# UpSide Down Schwinn w/6' handlebars.........



## IngoMike (Dec 21, 2018)

https://fresno.craigslist.org/bik/d/clovis-custom-bicycle/6763805553.html


----------



## GTs58 (Dec 21, 2018)

Oh for crying out loud, that's not a Schwinn frame.


----------



## Sonic_scout (Mar 23, 2021)

So this is what a flipped bike looks like....


----------



## kostnerave (Mar 23, 2021)

Sale of this bike comes with a six page disclaimer contract and a "fast talker" to fill in the details for the buyer.


----------



## Mr. Monkeyarms (Mar 23, 2021)

Looks like they spent some time to make it look good! Too bad they didn't have any engineering knowledge to make it solid.

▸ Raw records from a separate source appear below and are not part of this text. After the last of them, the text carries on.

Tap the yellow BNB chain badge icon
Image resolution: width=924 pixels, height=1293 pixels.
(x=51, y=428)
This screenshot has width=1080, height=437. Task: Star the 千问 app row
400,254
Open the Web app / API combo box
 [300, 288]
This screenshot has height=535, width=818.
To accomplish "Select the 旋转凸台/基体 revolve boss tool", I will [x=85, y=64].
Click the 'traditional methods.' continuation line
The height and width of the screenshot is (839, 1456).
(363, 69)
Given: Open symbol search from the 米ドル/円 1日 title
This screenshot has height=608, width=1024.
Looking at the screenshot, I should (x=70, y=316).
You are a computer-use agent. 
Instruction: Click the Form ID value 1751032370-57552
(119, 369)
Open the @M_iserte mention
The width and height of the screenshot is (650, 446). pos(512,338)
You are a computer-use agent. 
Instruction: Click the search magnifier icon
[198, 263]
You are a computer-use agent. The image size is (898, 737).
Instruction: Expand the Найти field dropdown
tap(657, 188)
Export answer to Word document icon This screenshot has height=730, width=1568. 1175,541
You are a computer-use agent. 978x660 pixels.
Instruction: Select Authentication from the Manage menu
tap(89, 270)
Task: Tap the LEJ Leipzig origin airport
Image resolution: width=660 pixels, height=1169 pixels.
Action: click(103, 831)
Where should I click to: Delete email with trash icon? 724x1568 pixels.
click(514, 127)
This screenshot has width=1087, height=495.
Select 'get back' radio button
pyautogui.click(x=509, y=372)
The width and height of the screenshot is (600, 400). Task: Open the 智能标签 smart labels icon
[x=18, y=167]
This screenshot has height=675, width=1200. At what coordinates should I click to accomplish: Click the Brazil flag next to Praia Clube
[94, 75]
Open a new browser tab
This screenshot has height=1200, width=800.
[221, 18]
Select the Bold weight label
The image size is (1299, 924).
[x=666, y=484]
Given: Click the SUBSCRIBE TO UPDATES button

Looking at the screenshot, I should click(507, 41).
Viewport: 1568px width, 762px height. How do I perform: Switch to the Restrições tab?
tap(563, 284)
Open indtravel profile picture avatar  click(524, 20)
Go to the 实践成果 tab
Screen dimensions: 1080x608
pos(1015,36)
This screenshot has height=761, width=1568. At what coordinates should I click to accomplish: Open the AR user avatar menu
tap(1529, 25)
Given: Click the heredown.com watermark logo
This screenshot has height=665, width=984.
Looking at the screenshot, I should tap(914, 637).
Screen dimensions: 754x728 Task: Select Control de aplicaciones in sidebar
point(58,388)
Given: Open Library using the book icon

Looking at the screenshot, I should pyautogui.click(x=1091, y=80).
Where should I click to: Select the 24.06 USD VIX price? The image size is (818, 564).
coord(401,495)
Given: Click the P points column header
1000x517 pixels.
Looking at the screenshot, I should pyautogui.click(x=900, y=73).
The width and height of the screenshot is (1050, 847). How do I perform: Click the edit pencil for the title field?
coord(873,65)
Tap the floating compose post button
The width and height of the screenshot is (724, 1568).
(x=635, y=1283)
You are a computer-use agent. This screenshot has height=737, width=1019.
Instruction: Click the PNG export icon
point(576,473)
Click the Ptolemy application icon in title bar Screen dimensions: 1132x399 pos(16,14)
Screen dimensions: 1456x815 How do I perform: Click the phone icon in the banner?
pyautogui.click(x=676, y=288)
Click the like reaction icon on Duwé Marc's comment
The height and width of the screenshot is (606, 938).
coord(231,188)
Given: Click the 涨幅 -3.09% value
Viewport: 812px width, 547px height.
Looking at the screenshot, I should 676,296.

I'd still ride it though.


----------



## SilverBullet08 (Mar 24, 2021)

This needs a motor badly


----------



## WES PINCHOT (Mar 24, 2021)

IngoMike said:


> https://fresno.craigslist.org/bik/d/clovis-custom-bicycle/6763805553.html
> View attachment 922849



INTERESTING AND CREATIVE!
LOVE THAT BEAUTIFL GREEN LAWN!


----------



## BOB LOBLAW (Mar 24, 2021)

I first saw one of those builds back in the 60's, then built my own a few years later.


----------



## BFGforme (Mar 25, 2021)

Wouldn't want to slam on the brakes.....


----------